— SHORT TASK —
Please return the lines below word for word, omitting the pictures.

— SUPPLIED DATA —
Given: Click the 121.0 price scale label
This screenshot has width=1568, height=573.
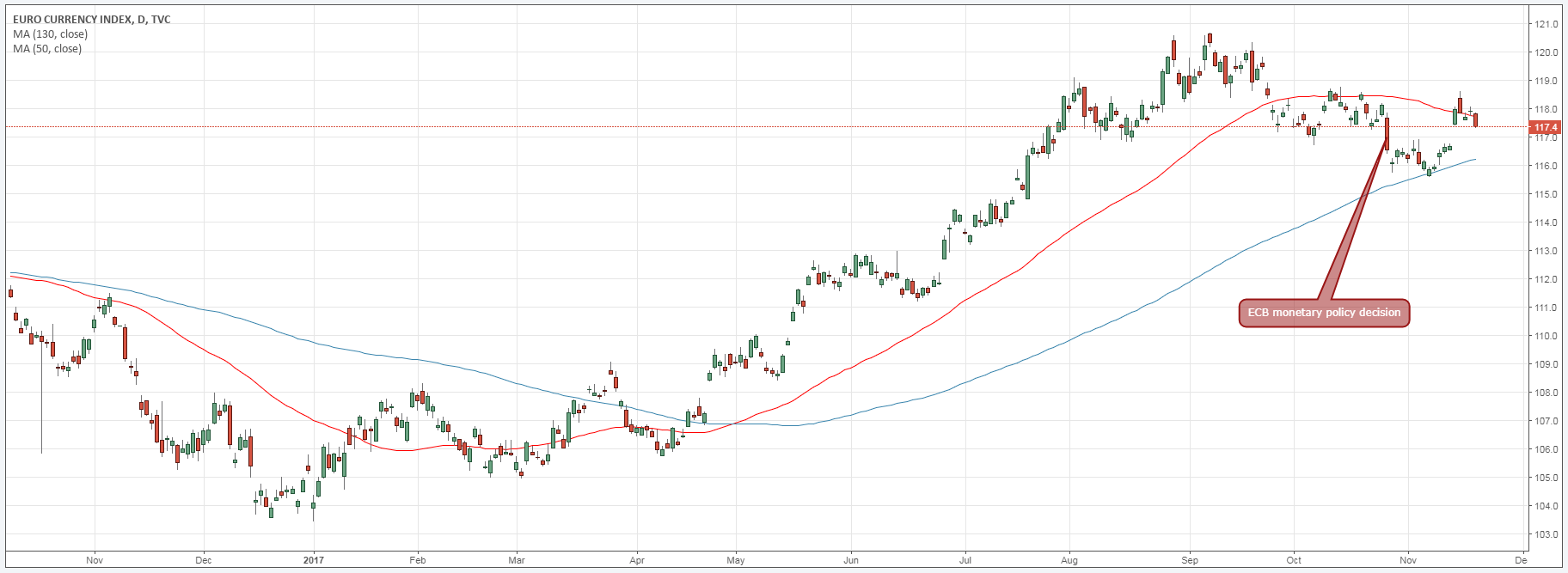Looking at the screenshot, I should pyautogui.click(x=1547, y=24).
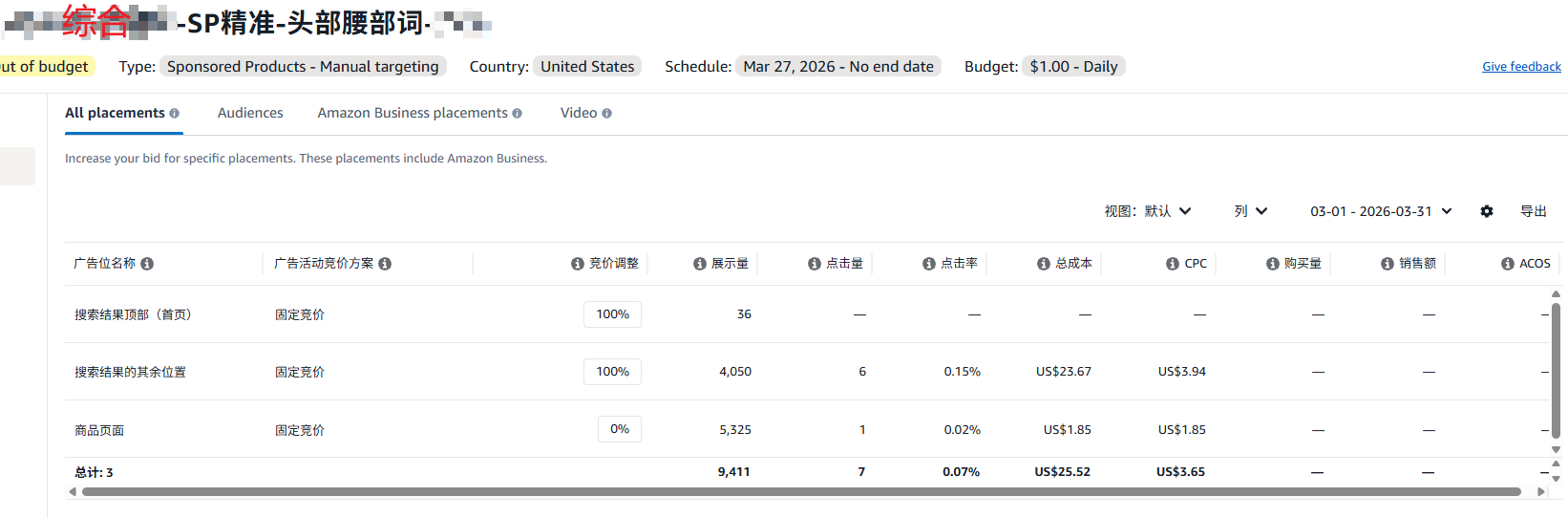Expand the 列 columns dropdown
This screenshot has width=1568, height=518.
coord(1250,211)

— SOLUTION FOR THIS PROBLEM —
Given: Click the 121.0 price scale label
This screenshot has width=1568, height=573.
Looking at the screenshot, I should pyautogui.click(x=1547, y=24).
Expand the 列 columns dropdown
This screenshot has width=1568, height=518.
coord(1250,211)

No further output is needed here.